> 文書の抜粋

------------

三沢で方言聞き取り調査始まる(2012/09/17 22:42)
 東日本大震災による住民の避難などで伝承が危惧される被災地の方言を将来へ残そうと、文化庁の委託事業である住民からの方言の聞き取り調査が17日、三沢市で始まった。調査は、青森県のほか、岩手、宮城、福島、茨城の沿岸地域で実施している。
 調査は方言資料の収集、整理を行い、継承の基礎資料にするのが目的。青森県内は同市のほか八戸市、おいらせ町、六ケ所村に住む70歳以上の高齢者を対象に行う。臨床方言学に取り組む弘前学院大文学部の今村かほる准教授(48)らが調査に当たる。
 三沢市では、沿岸北部の塩釜地区に住む川村カズさん(78)、田中ツマさん(72)、吉田キミさん(84)、立崎カヲルさん(78)が調査に協力。今村准教授らは「駅」と「息」、「地図」と「知事」などの発音やアクセントの違い、濁音の付けどころ、間の取り方などを詳細に聞き取りした。

------------

> データセット
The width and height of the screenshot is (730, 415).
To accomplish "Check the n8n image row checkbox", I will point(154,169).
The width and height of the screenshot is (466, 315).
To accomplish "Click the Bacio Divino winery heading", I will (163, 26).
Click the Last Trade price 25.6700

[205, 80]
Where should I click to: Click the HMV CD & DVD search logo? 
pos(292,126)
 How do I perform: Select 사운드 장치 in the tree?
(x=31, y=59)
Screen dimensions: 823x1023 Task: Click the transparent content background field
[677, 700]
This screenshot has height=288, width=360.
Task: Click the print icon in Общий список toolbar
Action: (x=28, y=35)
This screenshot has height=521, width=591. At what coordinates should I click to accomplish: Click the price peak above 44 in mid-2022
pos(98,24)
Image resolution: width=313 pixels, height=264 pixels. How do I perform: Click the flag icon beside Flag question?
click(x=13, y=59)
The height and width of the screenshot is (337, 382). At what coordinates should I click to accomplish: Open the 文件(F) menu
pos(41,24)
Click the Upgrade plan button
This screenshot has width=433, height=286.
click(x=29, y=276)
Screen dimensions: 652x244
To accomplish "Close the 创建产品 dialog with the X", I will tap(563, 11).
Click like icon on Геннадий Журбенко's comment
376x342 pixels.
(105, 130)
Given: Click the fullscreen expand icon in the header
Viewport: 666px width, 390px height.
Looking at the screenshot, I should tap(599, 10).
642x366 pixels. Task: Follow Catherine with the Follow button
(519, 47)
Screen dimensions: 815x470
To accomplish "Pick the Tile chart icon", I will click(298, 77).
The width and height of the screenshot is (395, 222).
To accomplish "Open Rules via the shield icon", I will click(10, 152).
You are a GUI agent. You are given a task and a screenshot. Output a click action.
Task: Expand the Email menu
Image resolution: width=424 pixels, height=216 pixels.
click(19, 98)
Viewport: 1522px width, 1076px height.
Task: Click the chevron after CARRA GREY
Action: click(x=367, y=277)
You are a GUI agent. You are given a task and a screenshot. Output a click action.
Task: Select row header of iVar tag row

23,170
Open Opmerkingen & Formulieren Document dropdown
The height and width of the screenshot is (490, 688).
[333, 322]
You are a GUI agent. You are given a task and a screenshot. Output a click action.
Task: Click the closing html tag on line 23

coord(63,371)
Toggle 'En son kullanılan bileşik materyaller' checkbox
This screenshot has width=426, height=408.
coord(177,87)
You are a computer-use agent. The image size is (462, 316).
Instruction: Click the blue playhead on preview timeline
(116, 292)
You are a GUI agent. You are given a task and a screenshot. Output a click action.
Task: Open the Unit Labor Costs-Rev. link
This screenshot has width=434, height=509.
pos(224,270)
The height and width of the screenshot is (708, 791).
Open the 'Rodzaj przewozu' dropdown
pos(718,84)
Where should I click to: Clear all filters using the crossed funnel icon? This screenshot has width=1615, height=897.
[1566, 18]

------------

> 問題と課題
1. 三沢の方言調査の記事にある「調査は方言資料の収集、整理を行い、継承の基礎資料にするのが目的。」という一文は、英語でどう訳せますか？
2. 三沢の方言調査の記事の続きを書いてください。

> 解答一覧
1. The purpose of the survey is to collect and organize dialect materials and make them basic resources for passing the dialects on.

2.
 調査には災害発生などの緊急時、外部から訪れた支援者と被災者との意思の疎通を円滑にする狙いもある。
 調査後の取材に今村准教授は「医療や福祉の現場で、コミュニケーションギャップから、間違いが起こったら大変なこと。そうした分野にも活用できるようなツールを開発したい」と強調。南部弁の調査には「津軽弁に比べ学術的に整備されたものが少ない。調査を通し、一つ一つ掘り起こしていきたい」と述べた。